▶ [SOURCE TEXT]:
+ + +

There’s this young woman at work who wears short shorts, and you can see she’s got a big tattoo on one of her legs.
It reminds me of how I don’t have any tattoos. It’s not because I’m afraid of needles, though I probably wouldn’t be able to watch it getting done. I just haven’t ever really had any interest in permanently altering my skin.
When I was in college, I heard that a really high percentage, like, 85%, of freshman girls get tattooed. I wasn’t interested in being like 85% of freshman girls, and, to be fair, I was not like 85% of freshman girls. When I moved into Stoke Hall in September of 1996, I didn’t smoke. I didn’t drink. I had never even seen a joint. I was straightedge all through high school.
Needless to say, I did not fit in with the other girls on my floor, most of whom had partied pretty hard in high school.

+ + +

▶ [PROVIDED MATERIAL]:

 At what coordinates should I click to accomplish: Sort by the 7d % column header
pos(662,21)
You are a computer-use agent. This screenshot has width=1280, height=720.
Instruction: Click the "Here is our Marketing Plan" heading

+ + +

▶ [DIRECTIONS]:
Copy out, word for word, the whole passage above about not having any tattoos.

▶ [TASK RESPONSE]:
There’s this young woman at work who wears short shorts, and you can see she’s got a big tattoo on one of her legs.
It reminds me of how I don’t have any tattoos. It’s not because I’m afraid of needles, though I probably wouldn’t be able to watch it getting done. I just haven’t ever really had any interest in permanently altering my skin.
When I was in college, I heard that a really high percentage, like, 85%, of freshman girls get tattooed. I wasn’t interested in being like 85% of freshman girls, and, to be fair, I was not like 85% of freshman girls. When I moved into Stoke Hall in September of 1996, I didn’t smoke. I didn’t drink. I had never even seen a joint. I was straightedge all through high school.
Needless to say, I did not fit in with the other girls on my floor, most of whom had partied pretty hard in high school.